[What the task asks]: Your answer should be only the lines below from the one with "2019 (4) (209, 723)" to the one with "2022 (6) (209, 606)", repeated exactly, ends included.

═══ Given records

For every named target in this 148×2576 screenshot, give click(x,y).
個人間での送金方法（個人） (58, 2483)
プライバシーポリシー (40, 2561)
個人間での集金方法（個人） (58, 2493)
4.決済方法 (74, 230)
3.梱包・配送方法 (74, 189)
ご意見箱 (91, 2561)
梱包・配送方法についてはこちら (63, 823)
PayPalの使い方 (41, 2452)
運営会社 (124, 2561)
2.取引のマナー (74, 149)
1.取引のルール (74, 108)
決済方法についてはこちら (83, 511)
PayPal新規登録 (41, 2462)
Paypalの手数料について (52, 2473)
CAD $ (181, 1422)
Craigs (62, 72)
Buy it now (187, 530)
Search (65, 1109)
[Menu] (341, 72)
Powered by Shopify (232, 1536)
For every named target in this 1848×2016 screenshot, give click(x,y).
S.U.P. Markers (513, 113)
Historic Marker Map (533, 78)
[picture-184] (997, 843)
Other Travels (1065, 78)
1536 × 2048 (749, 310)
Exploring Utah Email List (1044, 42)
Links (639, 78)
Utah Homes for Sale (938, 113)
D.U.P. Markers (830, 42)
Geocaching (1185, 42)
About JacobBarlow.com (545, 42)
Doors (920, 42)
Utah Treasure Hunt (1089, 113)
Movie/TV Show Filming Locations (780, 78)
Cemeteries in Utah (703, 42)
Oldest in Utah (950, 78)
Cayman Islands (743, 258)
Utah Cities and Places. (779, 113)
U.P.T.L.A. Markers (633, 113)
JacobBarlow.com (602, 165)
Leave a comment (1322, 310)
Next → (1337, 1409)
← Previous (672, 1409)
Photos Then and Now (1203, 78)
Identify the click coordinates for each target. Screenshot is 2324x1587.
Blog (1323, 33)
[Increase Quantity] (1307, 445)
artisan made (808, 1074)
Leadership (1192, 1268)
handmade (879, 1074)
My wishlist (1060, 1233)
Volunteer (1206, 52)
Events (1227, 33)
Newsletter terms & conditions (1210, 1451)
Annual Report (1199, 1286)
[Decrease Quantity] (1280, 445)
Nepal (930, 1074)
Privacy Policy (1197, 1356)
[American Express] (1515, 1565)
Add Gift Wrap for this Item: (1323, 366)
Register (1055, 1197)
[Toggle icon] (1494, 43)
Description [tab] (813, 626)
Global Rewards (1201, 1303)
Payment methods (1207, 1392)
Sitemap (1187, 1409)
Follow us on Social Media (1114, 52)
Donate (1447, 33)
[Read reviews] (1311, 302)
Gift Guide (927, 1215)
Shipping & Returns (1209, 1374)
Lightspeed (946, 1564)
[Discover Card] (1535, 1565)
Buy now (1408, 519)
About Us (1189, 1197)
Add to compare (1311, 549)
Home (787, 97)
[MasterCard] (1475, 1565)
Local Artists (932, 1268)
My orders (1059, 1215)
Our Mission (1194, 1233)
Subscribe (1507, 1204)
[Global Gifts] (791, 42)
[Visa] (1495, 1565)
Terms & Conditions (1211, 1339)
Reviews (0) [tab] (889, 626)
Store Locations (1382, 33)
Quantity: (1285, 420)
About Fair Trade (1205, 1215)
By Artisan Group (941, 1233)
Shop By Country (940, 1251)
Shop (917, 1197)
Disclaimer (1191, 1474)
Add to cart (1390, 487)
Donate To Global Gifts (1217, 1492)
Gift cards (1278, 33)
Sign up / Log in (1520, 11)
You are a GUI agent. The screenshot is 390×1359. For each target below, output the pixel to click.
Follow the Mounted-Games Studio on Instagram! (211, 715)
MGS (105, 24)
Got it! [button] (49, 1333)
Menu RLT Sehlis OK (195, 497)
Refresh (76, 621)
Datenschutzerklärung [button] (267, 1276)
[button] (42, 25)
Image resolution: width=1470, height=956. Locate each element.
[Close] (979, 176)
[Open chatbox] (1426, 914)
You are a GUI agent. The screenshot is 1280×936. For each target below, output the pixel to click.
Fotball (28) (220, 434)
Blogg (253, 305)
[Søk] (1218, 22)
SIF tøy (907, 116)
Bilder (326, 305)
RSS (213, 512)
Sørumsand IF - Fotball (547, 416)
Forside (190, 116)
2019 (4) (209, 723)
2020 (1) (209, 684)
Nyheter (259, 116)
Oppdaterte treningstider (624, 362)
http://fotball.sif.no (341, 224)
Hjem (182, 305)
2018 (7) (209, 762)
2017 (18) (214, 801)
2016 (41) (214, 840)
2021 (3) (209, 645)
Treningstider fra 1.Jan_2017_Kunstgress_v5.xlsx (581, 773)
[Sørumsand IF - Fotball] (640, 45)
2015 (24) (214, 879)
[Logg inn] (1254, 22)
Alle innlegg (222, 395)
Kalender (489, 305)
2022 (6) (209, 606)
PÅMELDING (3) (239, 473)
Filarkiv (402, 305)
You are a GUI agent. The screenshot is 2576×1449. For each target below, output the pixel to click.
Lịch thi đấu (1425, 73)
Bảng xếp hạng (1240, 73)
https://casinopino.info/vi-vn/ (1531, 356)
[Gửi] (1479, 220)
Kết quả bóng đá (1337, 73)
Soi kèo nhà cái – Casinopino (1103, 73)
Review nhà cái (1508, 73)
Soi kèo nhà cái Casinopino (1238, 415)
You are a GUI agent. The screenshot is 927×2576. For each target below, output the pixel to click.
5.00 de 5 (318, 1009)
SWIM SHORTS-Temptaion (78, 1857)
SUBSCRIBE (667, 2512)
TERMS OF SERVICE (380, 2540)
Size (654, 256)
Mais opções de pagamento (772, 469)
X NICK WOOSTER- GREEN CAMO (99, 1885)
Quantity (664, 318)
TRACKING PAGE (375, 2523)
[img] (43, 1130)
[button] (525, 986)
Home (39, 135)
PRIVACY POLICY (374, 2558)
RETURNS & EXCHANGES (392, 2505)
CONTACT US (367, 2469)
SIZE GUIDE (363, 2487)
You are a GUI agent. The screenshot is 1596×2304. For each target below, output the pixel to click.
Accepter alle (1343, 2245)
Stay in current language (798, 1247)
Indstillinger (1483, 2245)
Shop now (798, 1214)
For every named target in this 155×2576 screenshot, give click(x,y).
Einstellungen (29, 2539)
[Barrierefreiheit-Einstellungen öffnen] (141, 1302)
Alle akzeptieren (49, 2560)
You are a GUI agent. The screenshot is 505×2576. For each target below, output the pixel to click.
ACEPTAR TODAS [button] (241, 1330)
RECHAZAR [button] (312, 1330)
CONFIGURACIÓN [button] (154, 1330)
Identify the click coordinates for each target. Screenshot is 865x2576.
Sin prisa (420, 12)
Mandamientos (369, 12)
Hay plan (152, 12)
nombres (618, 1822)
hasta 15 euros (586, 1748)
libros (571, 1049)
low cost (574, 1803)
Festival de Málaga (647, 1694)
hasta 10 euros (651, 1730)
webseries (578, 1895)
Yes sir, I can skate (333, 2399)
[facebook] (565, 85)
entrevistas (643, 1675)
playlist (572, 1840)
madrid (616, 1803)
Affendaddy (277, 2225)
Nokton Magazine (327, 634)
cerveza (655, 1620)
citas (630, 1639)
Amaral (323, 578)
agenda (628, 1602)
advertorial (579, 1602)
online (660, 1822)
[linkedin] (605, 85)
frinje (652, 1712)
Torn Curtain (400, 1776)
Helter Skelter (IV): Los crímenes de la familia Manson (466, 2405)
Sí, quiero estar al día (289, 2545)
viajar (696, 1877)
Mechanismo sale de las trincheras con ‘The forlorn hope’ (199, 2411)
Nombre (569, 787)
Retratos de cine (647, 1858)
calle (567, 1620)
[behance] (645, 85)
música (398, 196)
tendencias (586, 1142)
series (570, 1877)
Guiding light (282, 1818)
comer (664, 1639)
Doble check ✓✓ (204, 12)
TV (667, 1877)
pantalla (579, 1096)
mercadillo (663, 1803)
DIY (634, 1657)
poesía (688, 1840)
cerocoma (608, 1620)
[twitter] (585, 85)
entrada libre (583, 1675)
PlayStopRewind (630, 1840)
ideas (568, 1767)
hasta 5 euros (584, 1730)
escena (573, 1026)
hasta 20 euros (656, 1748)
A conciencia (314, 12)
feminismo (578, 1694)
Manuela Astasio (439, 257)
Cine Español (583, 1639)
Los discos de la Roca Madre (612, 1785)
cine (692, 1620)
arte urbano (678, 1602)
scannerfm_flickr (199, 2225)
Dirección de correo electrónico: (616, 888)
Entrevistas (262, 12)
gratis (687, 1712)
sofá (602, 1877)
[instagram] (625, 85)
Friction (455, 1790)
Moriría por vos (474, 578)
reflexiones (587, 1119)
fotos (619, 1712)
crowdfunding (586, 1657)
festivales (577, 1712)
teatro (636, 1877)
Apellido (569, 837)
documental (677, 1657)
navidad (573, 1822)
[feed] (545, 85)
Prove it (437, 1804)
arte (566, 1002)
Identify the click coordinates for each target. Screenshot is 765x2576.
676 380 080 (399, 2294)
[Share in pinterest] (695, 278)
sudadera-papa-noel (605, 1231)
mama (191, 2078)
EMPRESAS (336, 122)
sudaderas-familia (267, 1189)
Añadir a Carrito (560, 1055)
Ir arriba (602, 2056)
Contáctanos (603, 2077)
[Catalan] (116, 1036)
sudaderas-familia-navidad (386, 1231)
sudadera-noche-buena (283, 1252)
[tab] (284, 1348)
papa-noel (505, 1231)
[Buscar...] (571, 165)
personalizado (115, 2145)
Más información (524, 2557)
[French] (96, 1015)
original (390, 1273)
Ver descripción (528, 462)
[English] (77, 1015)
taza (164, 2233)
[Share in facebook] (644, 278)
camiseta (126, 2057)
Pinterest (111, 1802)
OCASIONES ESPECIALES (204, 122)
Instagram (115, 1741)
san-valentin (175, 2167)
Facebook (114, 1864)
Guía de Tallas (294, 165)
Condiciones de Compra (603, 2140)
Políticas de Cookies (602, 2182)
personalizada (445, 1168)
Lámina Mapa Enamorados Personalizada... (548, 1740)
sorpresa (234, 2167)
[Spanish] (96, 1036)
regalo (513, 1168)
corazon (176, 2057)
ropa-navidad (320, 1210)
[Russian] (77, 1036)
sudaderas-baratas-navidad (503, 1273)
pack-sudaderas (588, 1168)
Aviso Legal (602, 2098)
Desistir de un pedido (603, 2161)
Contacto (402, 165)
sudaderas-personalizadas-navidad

══════

[Result below]:
2019 (4) (209, 723)
2020 (1) (209, 684)
Nyheter (259, 116)
Oppdaterte treningstider (624, 362)
http://fotball.sif.no (341, 224)
Hjem (182, 305)
2018 (7) (209, 762)
2017 (18) (214, 801)
2016 (41) (214, 840)
2021 (3) (209, 645)
Treningstider fra 1.Jan_2017_Kunstgress_v5.xlsx (581, 773)
[Sørumsand IF - Fotball] (640, 45)
2015 (24) (214, 879)
[Logg inn] (1254, 22)
Alle innlegg (222, 395)
Kalender (489, 305)
2022 (6) (209, 606)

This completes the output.